A próxima época começou no dia a seguir ao Campeonato Nacional e estamos já a trabalhar com esse objectivo e vamos fazer com que as coisas corram melhor em todos os escalões, desde os Benjamins até aos Veteranos.
P: Então o resultado foi positivo ou ficou aquém do esperado?
R: Mediante tudo o que nos aconteceu, julgo que podemos premiar com um Nacional positivo. Aliás, nos miúdos, foi espectacular, a maioria foi ao pódio e o trabalho continuará a ser feito, sendo esse o nosso grande objectivo, criar uma base larga para depois termos no topo da pirâmide atletas de top.
Nos seniores, parte dos objectivos foram conseguidos. Temos de continuar a trabalhar sempre com esse afinco, com os olhares postos no posto mais alto do pódio.
P: Contudo, o SCCaminhense parte para a próxima época com algumas fragilidades: sem juniores e poucos seniores.
R: Para a próxima época, será o primeiro ano em que iremos ter juniores desta formação que estamos a começar a trabalhar. Serão os juvenis de segundo ano deste ano e, com o tempo, certamente que eles chegarão a seniores e o objectivo é continuarmos a trabalhar a termos mais seniores no clube.
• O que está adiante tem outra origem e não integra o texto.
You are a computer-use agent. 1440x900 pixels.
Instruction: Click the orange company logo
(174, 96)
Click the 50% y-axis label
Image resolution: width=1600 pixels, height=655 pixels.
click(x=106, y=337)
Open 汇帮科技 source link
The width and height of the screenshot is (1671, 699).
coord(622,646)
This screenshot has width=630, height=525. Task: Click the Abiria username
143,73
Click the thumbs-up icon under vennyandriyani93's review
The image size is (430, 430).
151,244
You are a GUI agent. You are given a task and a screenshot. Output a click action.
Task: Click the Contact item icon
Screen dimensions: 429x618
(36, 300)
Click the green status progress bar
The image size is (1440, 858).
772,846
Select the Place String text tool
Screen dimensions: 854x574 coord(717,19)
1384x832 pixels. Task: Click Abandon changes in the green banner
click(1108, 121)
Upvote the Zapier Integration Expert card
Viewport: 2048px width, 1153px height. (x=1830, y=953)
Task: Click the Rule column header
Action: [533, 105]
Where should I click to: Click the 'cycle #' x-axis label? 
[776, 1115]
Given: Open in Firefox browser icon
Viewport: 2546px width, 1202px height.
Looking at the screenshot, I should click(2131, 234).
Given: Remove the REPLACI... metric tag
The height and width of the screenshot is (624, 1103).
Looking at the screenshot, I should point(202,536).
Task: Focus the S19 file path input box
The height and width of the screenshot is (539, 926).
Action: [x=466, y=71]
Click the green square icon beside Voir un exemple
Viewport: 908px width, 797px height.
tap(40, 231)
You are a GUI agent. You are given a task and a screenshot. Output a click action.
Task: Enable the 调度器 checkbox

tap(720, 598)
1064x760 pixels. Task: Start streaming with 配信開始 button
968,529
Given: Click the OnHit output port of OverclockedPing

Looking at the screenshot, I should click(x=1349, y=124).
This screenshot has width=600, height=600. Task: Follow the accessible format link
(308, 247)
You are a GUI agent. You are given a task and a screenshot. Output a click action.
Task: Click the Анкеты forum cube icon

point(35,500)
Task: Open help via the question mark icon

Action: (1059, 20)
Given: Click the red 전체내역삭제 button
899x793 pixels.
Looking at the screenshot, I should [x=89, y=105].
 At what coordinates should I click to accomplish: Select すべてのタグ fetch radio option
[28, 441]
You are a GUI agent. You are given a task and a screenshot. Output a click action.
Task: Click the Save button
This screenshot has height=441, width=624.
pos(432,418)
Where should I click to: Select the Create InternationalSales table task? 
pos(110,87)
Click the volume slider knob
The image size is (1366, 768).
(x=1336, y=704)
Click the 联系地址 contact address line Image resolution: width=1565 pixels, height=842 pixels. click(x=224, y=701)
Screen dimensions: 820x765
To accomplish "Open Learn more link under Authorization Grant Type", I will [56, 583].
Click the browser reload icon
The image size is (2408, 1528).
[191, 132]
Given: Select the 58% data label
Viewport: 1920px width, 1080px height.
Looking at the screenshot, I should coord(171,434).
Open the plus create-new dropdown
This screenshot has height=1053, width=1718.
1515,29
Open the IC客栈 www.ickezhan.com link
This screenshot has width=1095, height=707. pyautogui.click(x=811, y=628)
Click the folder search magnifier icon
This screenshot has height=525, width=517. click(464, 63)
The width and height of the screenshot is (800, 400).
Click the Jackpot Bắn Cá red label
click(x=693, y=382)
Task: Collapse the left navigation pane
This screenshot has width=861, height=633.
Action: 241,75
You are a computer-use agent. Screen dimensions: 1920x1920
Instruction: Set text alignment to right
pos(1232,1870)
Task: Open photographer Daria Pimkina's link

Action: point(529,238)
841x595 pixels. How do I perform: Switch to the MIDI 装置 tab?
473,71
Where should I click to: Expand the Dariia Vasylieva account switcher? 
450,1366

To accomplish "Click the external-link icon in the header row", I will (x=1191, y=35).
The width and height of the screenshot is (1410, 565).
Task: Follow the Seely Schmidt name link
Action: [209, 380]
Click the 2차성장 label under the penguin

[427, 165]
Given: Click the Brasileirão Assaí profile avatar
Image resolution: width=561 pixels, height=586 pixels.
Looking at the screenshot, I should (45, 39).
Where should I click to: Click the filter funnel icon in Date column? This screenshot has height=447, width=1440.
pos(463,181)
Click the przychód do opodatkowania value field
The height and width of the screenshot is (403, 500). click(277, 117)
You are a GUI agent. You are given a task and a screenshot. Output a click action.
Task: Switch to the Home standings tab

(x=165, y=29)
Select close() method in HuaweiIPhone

P: Haverá mudanças na estrutura técnica para o próximo ano?
R: Para já está tudo em cima da mesa, ainda falta algum tempo para iniciarmos a época. O remo é ligeiramente diferente do futebol, não mexe tantos milhões e se mexesse, se calhar era mais fácil contratar os melhores ou os piores, mas, como disse, neste momento está tudo em análise e queremos começar a época a 1 de Setembro com uma estratégia e um objectivo definidos.
P: Esta época já acabou, portanto?
Sim. Temos ainda o circuito de mar mas o remo olímpico terminou hoje aqui com o Rowersfest e com um convívio de toda a gente, iniciando-se de seguida o circuito de remo de mar onde estaremos presentes.
P: O SCCaminhense precisa de mais barcos para os mais jovens ou os que possuem são suficientes?
R: Precisa, efectivamente. Neste momento a maior lacuna já não é a formação. Ainda na última semana conseguimos reformular o protocolo que temos com uma marca de barcos nacionais. Vamos ter até final do ano mais barcos para a formação e para a competição e o nosso objectivo será agora reformular a frota de alta competição.
P: Referimo-nos a barcos olímpicos e não de remo de mar.
R: Sim, os barcos de mar são mais do que suficientes, nem temos pretensão de adquirir mais nenhum porque resolvem o problema que temos com a formação, agora em termos de miúdos, fazem sempre falta skiffs, doubles e remos. Se investirmos em dois três barcos por ano para a formação nunca serão excessivos porque os miúdos aparecem cada vez mais em todas as épocas e com o protocolo estabelecido com a escola, este processo está muito mais facilitado, mas os miúdos não podem ser surpreendidos com o tanque e com os ergómetros, têm ser surpreendidos com o remo e com a água, porque o remo faz-se na água.
Apesar de já termos uma frota interessante, teremos que a reformular com dois quadris e dois doubles para a competição ainda antes de terminar este ano, e, depois, apostar seriamente nas embarcações para a alta competição a fim de dar resposta aos juniores e seniores.
P: Vão apostar fortemente no Shell/8 para a próxima época?
R: Temos que apostar muito forte no Shell/8 e no Shell/4-. Depois, no Nacional, veremos se a aposta foi certa ou não, mas estaremos sempre lá com a força máxima.